Pick out every line of the data below that contains the string "menu", and copy each of those lines.

**EXTRACTED ENTRIES:**
········

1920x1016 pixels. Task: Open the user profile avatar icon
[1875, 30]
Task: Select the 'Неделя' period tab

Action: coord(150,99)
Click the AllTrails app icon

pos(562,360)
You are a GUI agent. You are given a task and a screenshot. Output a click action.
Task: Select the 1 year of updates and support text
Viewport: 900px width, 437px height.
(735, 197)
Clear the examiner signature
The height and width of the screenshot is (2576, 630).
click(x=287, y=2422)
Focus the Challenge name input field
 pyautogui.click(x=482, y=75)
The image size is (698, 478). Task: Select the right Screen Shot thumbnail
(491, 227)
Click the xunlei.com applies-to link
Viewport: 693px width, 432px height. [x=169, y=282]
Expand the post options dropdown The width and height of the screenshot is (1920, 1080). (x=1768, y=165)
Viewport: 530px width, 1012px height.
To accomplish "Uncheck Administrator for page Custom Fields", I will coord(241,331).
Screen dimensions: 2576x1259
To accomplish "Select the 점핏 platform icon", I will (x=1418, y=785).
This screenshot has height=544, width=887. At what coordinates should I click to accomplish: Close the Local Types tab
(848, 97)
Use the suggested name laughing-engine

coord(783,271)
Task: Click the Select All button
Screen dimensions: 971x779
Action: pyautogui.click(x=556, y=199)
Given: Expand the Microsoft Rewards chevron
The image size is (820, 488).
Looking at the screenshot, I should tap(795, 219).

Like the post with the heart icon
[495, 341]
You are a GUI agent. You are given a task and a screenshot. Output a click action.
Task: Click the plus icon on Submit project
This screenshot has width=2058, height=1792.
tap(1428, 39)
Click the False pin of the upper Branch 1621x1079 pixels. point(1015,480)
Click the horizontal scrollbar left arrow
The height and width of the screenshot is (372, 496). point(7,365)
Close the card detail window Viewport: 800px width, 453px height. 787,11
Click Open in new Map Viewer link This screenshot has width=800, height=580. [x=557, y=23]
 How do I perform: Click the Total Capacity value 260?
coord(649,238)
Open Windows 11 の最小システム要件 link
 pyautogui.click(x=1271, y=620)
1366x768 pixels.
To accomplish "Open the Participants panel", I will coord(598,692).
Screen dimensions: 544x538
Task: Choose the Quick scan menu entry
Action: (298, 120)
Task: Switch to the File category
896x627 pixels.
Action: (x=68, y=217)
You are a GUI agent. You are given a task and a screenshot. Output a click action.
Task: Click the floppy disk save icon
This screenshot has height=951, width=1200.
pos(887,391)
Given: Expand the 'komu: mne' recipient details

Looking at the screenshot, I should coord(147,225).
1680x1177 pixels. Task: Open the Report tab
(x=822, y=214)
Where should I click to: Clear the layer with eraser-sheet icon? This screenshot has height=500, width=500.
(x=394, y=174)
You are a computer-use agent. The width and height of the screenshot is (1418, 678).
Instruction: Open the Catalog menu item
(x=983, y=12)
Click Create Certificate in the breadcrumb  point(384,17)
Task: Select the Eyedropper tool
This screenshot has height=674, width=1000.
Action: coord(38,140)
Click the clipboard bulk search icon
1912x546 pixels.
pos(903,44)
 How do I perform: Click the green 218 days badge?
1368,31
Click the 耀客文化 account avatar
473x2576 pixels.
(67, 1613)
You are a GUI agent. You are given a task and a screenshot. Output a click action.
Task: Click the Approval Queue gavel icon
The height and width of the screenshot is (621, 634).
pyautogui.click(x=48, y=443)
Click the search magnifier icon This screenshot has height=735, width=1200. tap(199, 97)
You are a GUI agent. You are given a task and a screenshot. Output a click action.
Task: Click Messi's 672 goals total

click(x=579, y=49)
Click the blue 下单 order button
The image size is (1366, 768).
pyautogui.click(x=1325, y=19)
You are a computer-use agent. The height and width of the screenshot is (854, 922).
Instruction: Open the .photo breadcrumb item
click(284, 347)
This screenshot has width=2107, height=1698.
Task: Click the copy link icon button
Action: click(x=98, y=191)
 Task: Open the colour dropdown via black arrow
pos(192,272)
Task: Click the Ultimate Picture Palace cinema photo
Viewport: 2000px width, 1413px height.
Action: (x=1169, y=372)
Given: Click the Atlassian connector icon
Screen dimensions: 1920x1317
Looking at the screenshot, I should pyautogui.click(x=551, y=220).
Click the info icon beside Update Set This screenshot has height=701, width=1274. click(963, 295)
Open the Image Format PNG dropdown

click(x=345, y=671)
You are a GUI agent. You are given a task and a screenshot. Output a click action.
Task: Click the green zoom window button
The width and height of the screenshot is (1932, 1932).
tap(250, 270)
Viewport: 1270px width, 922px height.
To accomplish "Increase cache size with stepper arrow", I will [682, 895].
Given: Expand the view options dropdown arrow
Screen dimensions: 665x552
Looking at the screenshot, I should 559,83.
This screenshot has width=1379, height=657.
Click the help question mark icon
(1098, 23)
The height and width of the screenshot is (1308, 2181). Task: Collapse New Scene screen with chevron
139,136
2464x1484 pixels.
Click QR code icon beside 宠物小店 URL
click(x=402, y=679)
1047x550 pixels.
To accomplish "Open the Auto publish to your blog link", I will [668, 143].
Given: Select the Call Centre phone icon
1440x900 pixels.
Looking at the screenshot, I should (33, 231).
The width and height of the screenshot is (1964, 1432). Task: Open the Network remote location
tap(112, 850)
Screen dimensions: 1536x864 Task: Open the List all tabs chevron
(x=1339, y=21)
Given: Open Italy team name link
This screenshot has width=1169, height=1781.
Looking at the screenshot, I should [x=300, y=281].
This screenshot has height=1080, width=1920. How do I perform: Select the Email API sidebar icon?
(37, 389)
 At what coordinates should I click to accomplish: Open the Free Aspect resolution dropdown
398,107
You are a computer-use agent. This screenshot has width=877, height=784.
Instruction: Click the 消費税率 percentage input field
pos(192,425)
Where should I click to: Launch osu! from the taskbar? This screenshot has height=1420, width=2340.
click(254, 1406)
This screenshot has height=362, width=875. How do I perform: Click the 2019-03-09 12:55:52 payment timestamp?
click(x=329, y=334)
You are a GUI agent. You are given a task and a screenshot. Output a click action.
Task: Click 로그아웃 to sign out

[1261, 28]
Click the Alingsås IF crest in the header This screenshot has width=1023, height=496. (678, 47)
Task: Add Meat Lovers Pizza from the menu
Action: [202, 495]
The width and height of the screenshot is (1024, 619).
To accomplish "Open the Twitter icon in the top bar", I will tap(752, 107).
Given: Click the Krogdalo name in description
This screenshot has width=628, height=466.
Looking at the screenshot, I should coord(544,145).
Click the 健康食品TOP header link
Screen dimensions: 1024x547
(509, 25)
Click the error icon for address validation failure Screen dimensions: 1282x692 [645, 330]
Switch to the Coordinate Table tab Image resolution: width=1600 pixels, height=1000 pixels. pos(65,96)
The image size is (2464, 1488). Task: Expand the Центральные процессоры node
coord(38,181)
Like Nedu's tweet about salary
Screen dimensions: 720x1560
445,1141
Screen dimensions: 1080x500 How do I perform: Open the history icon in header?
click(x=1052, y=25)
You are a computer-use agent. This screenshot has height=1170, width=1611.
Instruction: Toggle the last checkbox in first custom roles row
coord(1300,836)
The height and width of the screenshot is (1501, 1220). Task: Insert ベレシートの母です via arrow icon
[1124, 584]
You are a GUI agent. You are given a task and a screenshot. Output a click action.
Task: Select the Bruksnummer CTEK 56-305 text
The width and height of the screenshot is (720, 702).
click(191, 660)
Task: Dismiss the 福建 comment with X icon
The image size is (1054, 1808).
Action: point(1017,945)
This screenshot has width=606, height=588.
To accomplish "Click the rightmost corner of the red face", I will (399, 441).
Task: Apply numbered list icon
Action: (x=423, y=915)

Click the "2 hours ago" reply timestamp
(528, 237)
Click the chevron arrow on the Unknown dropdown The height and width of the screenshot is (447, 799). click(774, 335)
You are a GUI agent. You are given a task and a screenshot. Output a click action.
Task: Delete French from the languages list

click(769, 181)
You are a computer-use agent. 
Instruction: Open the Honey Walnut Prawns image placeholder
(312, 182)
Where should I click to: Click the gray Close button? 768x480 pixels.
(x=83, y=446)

········

**RESPONSE:**
Task: Choose the Quick scan menu entry
Instruction: Open the Catalog menu item
Task: Add Meat Lovers Pizza from the menu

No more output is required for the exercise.